(MATERIAL FOR THIS EXERCISE begins)

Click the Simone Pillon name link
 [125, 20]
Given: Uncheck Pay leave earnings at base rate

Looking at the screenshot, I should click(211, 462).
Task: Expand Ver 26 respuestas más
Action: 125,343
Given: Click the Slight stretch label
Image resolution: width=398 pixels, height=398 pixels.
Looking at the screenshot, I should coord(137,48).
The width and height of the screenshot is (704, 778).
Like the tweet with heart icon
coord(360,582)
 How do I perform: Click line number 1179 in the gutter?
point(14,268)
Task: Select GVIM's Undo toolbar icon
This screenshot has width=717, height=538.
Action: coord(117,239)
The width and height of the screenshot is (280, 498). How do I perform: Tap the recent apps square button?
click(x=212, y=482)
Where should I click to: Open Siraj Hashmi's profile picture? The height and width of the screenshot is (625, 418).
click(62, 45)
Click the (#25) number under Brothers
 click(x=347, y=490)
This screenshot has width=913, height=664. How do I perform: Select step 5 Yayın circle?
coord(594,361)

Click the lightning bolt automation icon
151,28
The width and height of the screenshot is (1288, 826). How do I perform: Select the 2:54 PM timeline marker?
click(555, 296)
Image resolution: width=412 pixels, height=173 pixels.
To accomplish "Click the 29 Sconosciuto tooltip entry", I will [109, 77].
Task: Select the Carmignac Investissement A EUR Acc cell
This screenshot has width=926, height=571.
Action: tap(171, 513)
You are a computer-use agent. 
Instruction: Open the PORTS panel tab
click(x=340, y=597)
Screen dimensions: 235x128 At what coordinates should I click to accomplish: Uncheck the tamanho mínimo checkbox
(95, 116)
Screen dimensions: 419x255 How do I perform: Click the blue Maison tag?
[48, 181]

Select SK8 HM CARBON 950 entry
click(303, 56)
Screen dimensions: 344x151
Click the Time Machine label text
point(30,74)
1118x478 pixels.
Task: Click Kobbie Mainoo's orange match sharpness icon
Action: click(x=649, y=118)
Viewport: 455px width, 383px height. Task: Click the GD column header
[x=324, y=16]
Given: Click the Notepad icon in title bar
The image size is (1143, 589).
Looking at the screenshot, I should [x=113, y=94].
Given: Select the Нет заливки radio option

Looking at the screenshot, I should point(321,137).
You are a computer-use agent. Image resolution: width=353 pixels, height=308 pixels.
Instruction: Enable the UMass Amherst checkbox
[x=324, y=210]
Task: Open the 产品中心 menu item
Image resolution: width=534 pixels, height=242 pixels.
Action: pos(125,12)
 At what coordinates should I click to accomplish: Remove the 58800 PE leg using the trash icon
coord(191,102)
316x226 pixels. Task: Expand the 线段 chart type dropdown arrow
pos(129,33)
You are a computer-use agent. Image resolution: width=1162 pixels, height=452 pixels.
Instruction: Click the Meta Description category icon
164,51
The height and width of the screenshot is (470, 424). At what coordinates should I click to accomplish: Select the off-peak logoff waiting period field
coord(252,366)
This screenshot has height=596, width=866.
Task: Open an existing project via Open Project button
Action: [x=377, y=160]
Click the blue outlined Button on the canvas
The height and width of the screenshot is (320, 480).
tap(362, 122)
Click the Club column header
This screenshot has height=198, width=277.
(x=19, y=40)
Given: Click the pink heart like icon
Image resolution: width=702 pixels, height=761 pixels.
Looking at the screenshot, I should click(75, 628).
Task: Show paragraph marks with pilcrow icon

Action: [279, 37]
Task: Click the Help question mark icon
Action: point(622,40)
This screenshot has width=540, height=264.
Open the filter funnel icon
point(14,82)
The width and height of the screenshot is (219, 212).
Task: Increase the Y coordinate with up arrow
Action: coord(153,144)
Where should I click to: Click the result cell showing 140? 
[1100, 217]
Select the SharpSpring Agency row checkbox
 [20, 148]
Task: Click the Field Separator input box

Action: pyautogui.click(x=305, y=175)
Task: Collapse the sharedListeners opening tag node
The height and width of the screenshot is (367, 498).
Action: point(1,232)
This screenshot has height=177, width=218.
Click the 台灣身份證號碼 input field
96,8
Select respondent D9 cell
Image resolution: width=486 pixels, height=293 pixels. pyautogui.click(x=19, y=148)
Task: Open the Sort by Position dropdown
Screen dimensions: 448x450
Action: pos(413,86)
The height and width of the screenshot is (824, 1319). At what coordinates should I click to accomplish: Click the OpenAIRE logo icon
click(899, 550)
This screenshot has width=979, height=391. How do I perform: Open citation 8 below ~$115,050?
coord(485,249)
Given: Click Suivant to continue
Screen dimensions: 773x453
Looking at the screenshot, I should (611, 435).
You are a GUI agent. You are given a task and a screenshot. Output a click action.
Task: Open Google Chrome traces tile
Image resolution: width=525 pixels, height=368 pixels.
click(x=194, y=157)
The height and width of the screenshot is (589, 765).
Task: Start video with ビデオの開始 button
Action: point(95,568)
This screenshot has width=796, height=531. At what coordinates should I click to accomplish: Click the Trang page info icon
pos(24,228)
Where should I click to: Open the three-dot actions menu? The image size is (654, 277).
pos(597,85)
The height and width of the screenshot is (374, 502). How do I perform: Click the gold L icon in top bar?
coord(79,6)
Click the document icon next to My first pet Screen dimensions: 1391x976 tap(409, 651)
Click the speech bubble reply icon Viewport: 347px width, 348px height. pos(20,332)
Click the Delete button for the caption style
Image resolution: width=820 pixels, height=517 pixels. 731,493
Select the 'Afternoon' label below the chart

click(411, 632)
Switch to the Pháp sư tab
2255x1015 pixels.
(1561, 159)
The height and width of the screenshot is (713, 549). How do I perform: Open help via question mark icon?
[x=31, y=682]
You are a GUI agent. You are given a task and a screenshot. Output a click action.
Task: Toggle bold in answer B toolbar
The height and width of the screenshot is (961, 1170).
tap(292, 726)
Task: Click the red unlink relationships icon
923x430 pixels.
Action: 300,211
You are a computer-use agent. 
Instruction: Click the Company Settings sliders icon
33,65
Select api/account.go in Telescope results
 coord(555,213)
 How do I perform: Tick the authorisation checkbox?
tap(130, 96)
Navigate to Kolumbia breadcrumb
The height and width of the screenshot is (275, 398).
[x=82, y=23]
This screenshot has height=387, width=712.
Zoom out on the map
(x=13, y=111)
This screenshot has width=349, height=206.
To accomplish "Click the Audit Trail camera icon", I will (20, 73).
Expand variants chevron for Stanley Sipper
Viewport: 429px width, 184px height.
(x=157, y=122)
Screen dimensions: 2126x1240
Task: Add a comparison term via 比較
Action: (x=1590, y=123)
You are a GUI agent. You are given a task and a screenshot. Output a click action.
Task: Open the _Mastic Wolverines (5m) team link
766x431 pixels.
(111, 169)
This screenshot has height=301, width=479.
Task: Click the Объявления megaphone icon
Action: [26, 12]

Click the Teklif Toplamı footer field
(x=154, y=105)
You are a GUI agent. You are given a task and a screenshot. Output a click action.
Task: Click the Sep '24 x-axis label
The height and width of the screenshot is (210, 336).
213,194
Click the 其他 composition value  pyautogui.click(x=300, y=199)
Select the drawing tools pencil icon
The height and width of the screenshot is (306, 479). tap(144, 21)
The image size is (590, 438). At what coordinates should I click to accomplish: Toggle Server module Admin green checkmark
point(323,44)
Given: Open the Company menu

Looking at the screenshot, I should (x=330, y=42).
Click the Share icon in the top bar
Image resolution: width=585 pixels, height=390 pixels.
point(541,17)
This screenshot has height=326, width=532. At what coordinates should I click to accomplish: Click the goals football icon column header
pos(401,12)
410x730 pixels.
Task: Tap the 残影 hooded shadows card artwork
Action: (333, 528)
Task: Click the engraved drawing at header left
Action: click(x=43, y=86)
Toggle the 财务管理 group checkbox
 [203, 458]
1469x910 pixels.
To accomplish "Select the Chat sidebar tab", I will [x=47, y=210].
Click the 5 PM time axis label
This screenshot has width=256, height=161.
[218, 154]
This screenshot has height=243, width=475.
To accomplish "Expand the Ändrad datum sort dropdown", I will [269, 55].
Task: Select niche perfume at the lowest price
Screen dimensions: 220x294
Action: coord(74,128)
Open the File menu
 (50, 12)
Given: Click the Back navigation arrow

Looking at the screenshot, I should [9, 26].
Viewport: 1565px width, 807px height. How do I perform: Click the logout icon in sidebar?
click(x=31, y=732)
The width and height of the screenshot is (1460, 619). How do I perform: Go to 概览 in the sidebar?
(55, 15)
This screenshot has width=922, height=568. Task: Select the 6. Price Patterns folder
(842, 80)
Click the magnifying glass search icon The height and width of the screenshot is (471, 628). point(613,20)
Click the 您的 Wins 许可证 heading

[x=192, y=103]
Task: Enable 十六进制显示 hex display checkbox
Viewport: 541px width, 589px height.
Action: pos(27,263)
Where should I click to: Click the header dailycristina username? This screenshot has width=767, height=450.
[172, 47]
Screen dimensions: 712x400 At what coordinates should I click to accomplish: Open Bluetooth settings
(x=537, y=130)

(MATERIAL FOR THIS EXERCISE ends)

### EXERCISE PROMPT
Could you copy every line from the records that mentions the word "toolbar"?

### EXERCISE SOLUTION
Task: Select GVIM's Undo toolbar icon
Task: Toggle bold in answer B toolbar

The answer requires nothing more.